Hello everyone,
Over the past few months, I’ve been working on improving the current implementation of stable-fs, and I’m excited to share the new features and optimizations I’ve introduced.
TLDR
Stable-fs is the ic-wasi-polyfill backend. With the wasi2ic project it allows to adapt various WASI projects for running on the Internet Computer. The file system is implemented using a few BTreeMap
stable structures and can utilize stable memory for larger memory storage and canister data preservation between upgrades.
Various optimizations and some interesting new features were implemented. It is now possible to write a 100MB file onto the file system within the 2B instruction limit.
Some other interesting new features: mounted memory files (for faster read/write operations), the ability to configure chunk size, the ability to limit the maximum allowed file size.
The new version (0.7) is backwards compatible and should just work with the older storage after canister upgrade.
I don’t consider it production-ready yet, and would recommend it for non-critical projects. At the same time, I think it is quite stable and should be able to handle reasonably heavy loads.
Your feedback is welcome!
What is Stable-FS?
Stable-fs is a file system implementation that serves as the backend for the ic-wasi-polyfill library that is used by the wasi2ic tool to convert and run the WASI applications on the Internet Computer (IC).
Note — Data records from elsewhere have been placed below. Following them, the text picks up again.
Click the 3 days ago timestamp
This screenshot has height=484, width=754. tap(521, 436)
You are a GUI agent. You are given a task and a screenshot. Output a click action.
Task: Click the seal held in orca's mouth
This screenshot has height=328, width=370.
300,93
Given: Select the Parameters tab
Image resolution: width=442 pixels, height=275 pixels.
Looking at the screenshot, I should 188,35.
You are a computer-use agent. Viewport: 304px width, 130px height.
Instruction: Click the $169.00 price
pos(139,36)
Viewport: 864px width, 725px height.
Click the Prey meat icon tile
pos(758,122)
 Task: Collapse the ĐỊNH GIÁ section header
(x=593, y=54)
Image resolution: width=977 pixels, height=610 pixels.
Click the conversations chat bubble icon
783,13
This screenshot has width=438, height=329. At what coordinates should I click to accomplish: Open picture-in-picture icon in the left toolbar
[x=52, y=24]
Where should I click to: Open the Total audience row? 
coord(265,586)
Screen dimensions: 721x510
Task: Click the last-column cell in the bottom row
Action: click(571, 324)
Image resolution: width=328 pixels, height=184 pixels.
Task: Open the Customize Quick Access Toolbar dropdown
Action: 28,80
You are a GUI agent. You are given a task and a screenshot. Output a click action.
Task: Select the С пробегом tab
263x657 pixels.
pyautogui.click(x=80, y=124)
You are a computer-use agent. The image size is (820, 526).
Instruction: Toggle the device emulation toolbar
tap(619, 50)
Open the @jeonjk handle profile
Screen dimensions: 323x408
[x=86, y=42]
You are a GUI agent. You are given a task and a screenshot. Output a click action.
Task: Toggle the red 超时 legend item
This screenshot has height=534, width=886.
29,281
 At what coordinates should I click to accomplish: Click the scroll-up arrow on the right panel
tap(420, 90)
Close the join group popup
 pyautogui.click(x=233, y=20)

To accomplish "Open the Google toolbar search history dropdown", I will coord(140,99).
The initial implementation of stable-fs used a combination of a stable Cell and three BTreeMap
structures to manage file system components such as the folder structure, file metadata, and file contents stored in data chunks:
struct StableFileSystem {
header: Cell<Header>,
metadata: BTreeMap<Node, Metadata>,
dir_entry: BTreeMap<(Node, DirEntryIndex), DirEntry>,
file_chunk: BTreeMap<(Node, FileChunkIndex), FileChunk>,
}
-
header : Stores general information like the file system version and the next node ID to use.
-
metadata : Contains details like file type, size, and reference count.
-
dir_entry : Represents folder entries within parent nodes.
-
file_chunk : Holds 4KB chunks of file data.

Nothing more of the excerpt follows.